Paraquat 42 TC 20 SL 180x180 - Paraquat

Paraquat

A ingestão, mesmo de pequenas quantidades deste herbicida, origina uma intoxicação muito grave com morte em horas a poucos dias em mais de 90% dos casos. As queimaduras e lesões ulceradas do trato gastrintestinal, a síndrome do pulmão de choque, a insuficiência renal aguda, a hepatotoxicidade, a encefalopatia e o colapso cardiocirculatório são paradigmáticos desta intoxicação. Os raros sobreviventes desenvolvem frequentemente uma fibrose pulmonar progressiva, estando a sua sobrevivência dependente da extensão do envolvimento Pulmonar.
O tratamento é largamente sintomático e de suporte.
Deve evitar-se a oxigenoterapia porque o tóxico não é metabolizado e autoperpetua-se por reações redox. A indução do vómito não está recomendada. A lavagem gástrica só tem sentido na primeira hora e com proteção da via aérea. O carvão ativado ou a terra de Fuller têm sido utilizados como adsorventes para diminuir a absorção entérica.
A terapêutica imunossupressora parece melhorar o prognóstico.

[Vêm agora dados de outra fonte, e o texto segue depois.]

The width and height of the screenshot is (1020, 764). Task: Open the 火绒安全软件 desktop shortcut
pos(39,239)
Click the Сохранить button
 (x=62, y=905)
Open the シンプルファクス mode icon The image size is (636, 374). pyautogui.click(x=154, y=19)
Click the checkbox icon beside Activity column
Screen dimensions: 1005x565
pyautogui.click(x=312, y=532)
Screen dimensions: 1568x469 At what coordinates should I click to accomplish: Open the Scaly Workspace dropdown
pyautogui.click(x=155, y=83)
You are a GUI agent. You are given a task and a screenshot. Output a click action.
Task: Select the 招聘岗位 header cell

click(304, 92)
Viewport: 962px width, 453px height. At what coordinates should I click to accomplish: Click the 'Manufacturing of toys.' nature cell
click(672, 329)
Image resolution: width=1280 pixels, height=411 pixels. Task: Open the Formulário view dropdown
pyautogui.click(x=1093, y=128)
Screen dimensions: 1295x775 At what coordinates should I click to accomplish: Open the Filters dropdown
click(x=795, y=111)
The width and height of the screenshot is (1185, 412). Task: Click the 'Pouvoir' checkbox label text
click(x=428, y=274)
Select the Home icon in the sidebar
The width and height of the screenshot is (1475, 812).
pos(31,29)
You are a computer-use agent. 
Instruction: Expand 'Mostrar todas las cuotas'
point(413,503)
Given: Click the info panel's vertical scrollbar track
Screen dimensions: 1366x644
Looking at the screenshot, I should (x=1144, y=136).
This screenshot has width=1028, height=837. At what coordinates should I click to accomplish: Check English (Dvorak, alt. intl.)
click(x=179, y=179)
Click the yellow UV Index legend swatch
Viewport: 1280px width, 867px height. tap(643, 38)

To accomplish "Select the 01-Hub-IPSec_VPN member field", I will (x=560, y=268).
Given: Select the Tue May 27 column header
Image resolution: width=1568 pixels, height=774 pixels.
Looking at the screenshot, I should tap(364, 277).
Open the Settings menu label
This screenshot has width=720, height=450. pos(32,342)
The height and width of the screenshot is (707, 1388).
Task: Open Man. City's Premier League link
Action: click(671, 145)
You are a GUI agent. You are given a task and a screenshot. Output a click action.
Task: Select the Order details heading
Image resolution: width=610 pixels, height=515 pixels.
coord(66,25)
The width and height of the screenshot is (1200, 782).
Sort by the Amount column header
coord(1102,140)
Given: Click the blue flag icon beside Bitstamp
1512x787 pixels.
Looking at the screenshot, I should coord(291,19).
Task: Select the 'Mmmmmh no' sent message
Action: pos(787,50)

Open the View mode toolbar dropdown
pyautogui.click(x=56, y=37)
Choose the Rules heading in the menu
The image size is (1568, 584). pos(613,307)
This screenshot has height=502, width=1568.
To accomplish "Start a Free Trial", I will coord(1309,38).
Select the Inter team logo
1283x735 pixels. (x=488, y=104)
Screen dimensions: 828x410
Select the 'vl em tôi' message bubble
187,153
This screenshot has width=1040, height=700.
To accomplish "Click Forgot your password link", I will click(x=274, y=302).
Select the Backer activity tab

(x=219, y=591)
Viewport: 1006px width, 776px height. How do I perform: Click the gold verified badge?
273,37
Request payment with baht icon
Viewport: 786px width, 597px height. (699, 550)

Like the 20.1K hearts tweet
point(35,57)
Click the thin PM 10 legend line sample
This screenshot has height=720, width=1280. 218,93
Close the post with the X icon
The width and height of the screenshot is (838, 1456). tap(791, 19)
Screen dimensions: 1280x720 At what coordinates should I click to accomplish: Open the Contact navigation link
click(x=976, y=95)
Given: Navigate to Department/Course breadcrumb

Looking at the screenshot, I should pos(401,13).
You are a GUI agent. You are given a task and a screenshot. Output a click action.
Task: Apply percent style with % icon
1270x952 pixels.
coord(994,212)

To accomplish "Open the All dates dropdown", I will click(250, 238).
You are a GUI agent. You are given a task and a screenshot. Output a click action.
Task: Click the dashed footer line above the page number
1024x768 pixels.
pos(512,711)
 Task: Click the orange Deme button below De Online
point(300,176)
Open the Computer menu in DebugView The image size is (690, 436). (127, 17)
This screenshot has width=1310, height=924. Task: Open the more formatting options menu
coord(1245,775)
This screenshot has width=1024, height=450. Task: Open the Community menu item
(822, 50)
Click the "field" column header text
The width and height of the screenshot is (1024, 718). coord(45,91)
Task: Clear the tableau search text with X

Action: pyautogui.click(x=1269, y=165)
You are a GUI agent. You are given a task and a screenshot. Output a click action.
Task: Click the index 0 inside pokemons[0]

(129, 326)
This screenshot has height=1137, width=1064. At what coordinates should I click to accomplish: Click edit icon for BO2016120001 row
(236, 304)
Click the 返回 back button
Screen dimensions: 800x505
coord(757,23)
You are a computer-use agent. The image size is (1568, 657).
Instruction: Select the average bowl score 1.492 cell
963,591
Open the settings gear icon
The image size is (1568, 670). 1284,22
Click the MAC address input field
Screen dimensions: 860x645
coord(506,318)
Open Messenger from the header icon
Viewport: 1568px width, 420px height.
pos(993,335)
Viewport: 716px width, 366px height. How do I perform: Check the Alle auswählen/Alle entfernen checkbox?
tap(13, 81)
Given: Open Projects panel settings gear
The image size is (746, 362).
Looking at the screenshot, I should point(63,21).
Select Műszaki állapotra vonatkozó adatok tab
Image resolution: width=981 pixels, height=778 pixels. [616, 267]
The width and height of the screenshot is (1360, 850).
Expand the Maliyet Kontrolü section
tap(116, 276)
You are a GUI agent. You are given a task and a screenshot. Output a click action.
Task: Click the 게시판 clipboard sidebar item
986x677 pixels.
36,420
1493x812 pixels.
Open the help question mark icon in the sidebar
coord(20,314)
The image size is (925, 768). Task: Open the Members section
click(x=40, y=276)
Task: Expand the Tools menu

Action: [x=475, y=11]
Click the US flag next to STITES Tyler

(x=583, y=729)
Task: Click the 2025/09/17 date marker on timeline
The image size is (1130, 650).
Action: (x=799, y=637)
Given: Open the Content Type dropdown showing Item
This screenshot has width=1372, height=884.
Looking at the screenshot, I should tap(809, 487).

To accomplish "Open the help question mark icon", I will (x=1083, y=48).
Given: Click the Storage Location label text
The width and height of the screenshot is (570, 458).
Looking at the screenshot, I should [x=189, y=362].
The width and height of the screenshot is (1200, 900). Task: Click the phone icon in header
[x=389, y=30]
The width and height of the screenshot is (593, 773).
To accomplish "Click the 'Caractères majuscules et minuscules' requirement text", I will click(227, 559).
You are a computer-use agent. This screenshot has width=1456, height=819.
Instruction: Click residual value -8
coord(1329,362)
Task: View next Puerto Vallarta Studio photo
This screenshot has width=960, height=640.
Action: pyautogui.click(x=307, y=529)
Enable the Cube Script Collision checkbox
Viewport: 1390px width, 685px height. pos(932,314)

Utilizam-se pulsus de 1 g de metilprednisolona durante 3 dias com ciclofosfamida e.v. 15 mg/kg nos 2 primeiros dias.
A desferoxamina, a N-acetilcisteína e o a-tocoferol têm sido utilizados em alguns protocolos terapêuticos, embora a sua real eficácia esteja por provar. Embora a remoção extracorporal do tóxico seja frequentemente proposta, a sua eficácia é muito reduzida devido à sua grande ligação tissular e só tem sentido nas primeiras 4 horas após a ingestão. A hemoperfusão é o método mais eficaz, mas nalguns centros também se utiliza a plasmaferese.